Personal information
- Nickname: Danny Darko
- Nationality: British
- Born: 25 October 1989 (age 36) London, England
- Height: 5 ft 7 in (170 cm)
- Weight: Light-welterweight

Boxing career
- Stance: Orthodox

Boxing record
- Total fights: 7
- Wins: 6
- Win by KO: 3
- Losses: 1

= Daniel Egbunike =

English boxer

Daniel Egbunike (born 25 October 1989) is a British professional boxer.

==Amateur career==
Egbunike started boxing aged 23 at his local boxing gym for two years before going on to win the ABA Championships. Egbunike won both the novice and elite ABA titles.

==Professional career==
Egbunike made his professional debut against Alec Bazza on 7 October 2017 at the Brentwood Centre in Essex, scoring a second-round technical knockout (TKO).

On 28 June 2019 he faced fellow unbeaten prospect Martin McDonagh in a Southern Area title eliminator at the York Hall in London. Egbunike won via points decision (PTS) over ten rounds, setting up a shot at the Southern Area title. On 9 November he outpointed the previously unbeaten Billy Allington over ten rounds at the York Hall, capturing the Southern Area super-lightweight title in the fewest fights to date – winning the title in just his sixth professional bout.

——

◆ TASK SET ◆
A – Using the Daniel Egbunike profile, answer each question:
(i) What is his boxing stance?
(ii) At which venue did he make his professional debut?
(iii) Whom did he outpoint to capture the Southern Area super-lightweight title?
B – Translate this sentence from the Daniel Egbunike profile into Spanish: "Egbunike won both the novice and elite ABA titles."
C – According to the Daniel Egbunike profile, why was his 28 June 2019 win over Martin McDonagh important?
The rows after this point are separate material, unrelated to the boxer profile.

(Saved entries)
——

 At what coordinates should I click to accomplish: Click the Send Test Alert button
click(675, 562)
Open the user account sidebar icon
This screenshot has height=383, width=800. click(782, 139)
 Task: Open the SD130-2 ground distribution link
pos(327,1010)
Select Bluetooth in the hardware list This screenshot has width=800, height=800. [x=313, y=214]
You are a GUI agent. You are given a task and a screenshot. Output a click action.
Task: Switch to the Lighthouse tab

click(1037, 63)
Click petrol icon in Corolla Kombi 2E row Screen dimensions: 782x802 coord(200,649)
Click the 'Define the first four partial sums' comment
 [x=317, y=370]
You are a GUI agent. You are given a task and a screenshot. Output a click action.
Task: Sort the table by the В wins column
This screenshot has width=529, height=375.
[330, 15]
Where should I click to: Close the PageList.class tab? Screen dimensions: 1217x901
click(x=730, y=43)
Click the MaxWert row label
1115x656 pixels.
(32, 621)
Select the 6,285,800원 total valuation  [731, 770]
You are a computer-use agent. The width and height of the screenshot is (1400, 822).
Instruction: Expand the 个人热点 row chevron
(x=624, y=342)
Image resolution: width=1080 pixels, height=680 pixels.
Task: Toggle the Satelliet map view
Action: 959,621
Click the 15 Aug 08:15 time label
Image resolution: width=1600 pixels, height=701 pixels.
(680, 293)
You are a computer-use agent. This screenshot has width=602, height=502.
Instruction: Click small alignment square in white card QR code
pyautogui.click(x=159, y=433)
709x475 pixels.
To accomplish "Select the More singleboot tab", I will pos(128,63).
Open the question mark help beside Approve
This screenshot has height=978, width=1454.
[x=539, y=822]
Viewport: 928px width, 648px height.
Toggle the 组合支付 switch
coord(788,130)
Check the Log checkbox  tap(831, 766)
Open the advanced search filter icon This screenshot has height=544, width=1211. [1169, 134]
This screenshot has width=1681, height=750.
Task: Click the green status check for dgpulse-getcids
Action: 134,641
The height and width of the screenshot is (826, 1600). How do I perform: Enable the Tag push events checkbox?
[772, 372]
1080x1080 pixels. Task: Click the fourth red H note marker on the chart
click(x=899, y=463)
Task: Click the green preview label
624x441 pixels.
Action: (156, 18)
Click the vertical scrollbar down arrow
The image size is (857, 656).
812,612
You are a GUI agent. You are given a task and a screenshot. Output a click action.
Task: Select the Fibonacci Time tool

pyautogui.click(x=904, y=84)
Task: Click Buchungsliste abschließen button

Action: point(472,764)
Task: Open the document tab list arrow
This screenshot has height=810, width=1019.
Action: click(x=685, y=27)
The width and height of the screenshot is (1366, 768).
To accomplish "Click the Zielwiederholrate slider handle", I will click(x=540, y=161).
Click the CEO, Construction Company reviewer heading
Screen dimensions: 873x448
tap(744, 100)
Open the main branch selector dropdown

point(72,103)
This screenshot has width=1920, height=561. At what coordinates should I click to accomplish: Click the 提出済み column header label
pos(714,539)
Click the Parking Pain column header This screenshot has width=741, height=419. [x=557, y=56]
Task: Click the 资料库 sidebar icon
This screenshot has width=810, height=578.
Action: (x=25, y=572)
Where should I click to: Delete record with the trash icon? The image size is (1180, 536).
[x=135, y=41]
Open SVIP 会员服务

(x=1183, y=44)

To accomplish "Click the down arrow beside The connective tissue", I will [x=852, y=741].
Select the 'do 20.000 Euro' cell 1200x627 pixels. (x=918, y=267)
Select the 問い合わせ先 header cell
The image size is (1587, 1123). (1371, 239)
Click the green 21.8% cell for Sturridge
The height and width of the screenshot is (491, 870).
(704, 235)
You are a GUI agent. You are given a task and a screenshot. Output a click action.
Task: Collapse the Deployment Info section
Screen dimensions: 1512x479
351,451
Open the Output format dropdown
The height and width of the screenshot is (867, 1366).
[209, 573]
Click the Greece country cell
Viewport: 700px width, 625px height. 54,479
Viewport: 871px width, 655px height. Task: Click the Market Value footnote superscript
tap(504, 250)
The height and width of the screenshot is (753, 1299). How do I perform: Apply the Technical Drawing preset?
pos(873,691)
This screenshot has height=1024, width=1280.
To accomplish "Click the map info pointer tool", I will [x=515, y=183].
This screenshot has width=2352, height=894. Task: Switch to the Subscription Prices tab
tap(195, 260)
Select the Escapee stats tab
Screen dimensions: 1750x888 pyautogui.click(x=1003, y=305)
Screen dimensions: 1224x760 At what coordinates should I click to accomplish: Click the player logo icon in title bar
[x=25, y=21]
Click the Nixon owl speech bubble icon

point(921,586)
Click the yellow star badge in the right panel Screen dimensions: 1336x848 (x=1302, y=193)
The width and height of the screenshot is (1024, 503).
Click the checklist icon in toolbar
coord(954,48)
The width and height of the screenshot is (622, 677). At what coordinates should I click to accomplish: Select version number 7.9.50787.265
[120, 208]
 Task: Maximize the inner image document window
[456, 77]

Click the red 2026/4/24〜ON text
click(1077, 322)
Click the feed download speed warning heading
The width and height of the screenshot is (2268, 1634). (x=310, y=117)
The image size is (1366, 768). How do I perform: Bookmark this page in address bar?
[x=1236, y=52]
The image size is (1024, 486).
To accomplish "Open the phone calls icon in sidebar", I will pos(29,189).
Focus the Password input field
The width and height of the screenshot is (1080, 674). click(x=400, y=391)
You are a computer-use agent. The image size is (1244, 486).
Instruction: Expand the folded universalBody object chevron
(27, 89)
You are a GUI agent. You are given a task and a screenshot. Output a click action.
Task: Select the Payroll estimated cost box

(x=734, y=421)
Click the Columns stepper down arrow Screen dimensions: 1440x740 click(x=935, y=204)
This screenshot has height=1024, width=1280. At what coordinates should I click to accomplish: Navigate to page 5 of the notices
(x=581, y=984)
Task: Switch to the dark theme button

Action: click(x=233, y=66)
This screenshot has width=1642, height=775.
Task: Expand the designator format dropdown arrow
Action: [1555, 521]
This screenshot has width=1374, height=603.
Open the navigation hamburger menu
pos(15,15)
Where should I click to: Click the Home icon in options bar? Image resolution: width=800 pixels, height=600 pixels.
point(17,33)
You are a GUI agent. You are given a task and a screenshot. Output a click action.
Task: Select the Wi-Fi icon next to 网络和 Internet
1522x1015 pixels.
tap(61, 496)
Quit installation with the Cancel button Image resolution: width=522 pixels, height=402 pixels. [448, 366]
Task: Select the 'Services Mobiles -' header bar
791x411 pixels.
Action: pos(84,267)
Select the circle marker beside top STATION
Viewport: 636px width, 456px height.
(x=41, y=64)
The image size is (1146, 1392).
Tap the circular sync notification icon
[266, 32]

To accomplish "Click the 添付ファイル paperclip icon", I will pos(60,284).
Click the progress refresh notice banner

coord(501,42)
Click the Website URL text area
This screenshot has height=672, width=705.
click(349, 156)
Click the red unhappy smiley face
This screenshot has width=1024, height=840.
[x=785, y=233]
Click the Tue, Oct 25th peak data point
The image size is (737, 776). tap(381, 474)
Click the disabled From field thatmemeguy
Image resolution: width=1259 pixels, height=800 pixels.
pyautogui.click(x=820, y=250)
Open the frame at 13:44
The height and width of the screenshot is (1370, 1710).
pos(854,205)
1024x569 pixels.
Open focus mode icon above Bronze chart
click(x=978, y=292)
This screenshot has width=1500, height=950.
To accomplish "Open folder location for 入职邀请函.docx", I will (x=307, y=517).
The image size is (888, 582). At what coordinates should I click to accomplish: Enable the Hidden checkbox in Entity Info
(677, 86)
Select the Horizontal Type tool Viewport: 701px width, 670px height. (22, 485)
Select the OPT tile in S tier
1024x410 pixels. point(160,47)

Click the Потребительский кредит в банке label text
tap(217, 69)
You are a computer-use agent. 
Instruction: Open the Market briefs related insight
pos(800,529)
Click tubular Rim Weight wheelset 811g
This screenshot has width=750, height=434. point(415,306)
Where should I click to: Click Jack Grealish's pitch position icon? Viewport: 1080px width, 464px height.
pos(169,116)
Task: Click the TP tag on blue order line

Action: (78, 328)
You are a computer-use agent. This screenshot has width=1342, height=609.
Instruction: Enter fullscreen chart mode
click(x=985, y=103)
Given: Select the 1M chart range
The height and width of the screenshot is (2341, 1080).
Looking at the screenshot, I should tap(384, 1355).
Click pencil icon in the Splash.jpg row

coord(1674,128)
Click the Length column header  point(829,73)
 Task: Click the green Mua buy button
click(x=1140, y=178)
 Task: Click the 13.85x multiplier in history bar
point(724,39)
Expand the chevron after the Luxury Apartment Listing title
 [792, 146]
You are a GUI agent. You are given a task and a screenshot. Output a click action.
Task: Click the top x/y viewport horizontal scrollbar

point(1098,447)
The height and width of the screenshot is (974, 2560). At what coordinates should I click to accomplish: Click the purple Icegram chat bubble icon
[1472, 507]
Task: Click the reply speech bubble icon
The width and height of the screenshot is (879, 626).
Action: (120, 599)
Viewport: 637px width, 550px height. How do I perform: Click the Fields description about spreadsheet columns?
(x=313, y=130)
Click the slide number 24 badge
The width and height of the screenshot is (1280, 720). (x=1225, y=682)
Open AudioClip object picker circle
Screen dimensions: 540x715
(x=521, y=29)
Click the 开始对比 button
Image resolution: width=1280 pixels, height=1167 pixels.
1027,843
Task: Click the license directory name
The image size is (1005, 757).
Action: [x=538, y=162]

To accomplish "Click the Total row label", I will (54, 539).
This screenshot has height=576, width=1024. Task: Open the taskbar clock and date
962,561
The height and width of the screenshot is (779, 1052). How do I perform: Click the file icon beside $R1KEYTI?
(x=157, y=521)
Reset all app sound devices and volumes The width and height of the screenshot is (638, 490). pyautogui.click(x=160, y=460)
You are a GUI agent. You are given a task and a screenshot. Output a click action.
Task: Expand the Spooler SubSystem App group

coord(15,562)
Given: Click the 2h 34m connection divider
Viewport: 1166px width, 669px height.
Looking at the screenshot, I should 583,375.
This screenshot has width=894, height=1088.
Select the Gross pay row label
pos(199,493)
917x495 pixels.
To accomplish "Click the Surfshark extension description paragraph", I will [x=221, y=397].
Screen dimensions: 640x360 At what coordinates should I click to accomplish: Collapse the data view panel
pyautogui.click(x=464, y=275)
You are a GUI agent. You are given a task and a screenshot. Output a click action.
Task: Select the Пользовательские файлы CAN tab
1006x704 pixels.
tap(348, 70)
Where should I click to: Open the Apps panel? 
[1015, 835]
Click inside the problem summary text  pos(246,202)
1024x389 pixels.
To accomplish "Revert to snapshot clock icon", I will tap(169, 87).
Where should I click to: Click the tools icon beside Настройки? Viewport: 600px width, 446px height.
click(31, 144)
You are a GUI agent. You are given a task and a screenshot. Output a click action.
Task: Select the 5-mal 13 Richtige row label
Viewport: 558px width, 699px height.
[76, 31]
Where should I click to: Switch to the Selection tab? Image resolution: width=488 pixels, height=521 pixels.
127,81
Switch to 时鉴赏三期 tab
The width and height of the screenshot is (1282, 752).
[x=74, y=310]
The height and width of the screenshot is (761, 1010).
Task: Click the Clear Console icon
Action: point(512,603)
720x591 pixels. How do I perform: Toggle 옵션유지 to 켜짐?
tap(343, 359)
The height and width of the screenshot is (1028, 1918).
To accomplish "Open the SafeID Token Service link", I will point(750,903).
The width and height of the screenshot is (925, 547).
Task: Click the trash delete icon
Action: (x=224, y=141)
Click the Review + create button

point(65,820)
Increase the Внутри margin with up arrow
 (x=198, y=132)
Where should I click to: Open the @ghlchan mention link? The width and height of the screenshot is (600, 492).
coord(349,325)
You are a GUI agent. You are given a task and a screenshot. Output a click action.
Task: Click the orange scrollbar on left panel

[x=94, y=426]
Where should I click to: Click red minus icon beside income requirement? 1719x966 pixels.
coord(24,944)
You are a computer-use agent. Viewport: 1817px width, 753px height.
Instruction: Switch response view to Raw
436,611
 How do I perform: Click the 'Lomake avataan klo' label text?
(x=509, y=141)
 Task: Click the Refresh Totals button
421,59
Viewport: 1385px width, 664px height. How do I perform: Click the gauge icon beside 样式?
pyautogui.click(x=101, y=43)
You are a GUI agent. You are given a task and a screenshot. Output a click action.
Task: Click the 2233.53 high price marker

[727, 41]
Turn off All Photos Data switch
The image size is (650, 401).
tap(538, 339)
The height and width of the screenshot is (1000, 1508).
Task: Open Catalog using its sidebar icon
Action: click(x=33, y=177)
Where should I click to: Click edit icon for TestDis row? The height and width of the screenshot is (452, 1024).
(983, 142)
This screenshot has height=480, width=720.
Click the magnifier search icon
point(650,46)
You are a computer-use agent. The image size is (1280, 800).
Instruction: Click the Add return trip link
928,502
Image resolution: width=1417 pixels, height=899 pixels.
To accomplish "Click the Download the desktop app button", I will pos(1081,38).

——

◆ ANSWERS TO EACH TASK ◆
A –
(i) Orthodox
(ii) The Brentwood Centre in Essex
(iii) Billy Allington

B – Egbunike ganó los títulos de la ABA tanto en la categoría de novatos como en la de élite.

C – The fight was a Southern Area title eliminator. By winning it on points over ten rounds, Egbunike set up a shot at the Southern Area title.